Integrating the metric along each worldline from t=0 to t=1.66... gives
$$s_s= \int_0^{1.66...} \sqrt{1^2-0^2} \, dt =1.66...$$
$$s_m= \int_0^{1.66...} \sqrt{1^2-.6^2} \, dt =1.33...$$

You can`t do this.
I know it.

I can do it for any case in which you give me a topology a metric and two worldlines.

 

[JustinLevy]

This paradox shows:
In our universe the special theory of relativity is right. I agree.
But in a closed universe it can`t be right,
conclusion:

we don`t live in a closed universe.

Just to make it ultra-clear in case you don't see it from the previous posts, you cannot make that claim.

In Dalespam's example, the spacetime was still everywhere flat, so we can still use SR to make calculations. There is no local preferred frame, but there is now a global preferred frame. This is because the global structure of the universe itself isn't invariant to poincare symmetry in that example. It is not even invariant to rotational symmetry (there is a clear global difference between the two spatial directions that aren't closed and the one that is closed). So yes, if you could send things all the way around the universe, we could measure our speed with respect to this "global preferred frame" even though we cannot do so locally.
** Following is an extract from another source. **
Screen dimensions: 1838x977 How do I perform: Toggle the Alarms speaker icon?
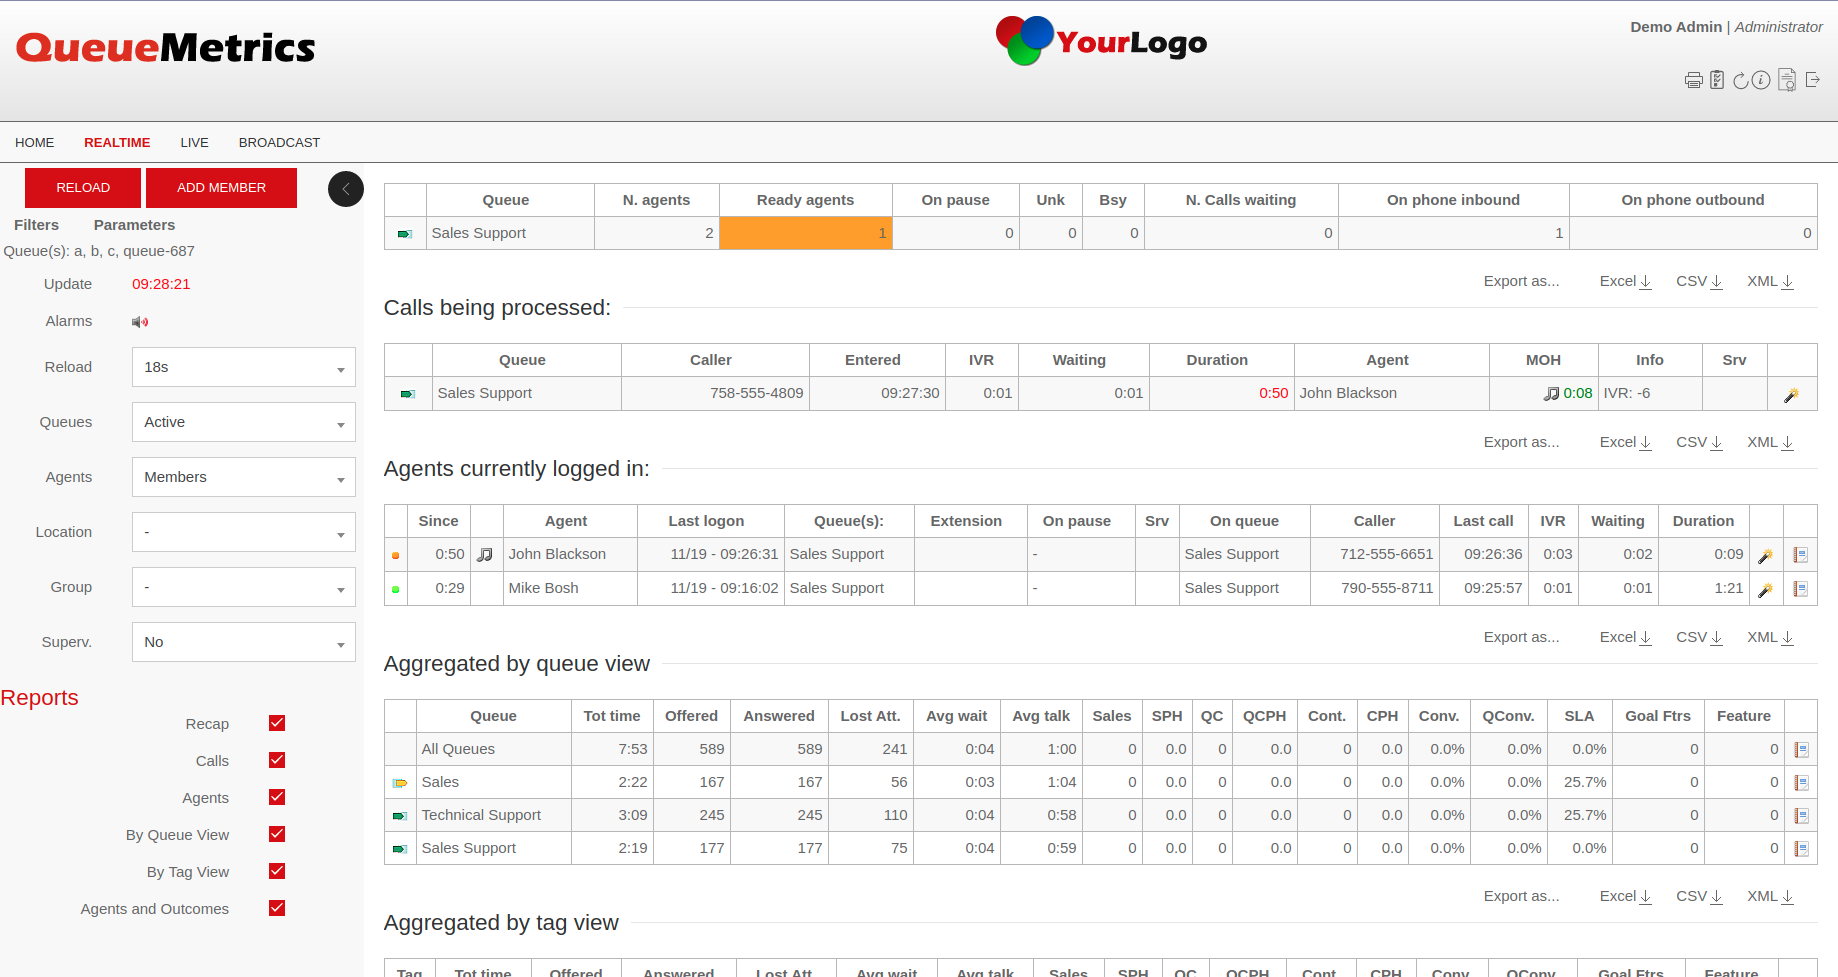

In summary, because there is no local preferred frame, and spacetime is everywhere flat, we will be blissfully unaware of any problems unless an experiment involves a patch of spacetime large enough that it connects around the closed universe. As all our experiments are "local" in this sense, you cannot claim to have ruled out a closed topology for the universe.

 

[Dmitry67]

Even in open universe, there is a globelly preferred... well, it is not a frame, but in every point there is a preferred frame, which is at rest relative to CMB. In different points these frames are different, but in some sense Lorentz invariance is broken in Cosmology.

 

[Daniel42]

Thank you very much for this answer.

If the stay at home twin is at rest ...

Unfortunally my twin paradox is a little bit different as the usual one.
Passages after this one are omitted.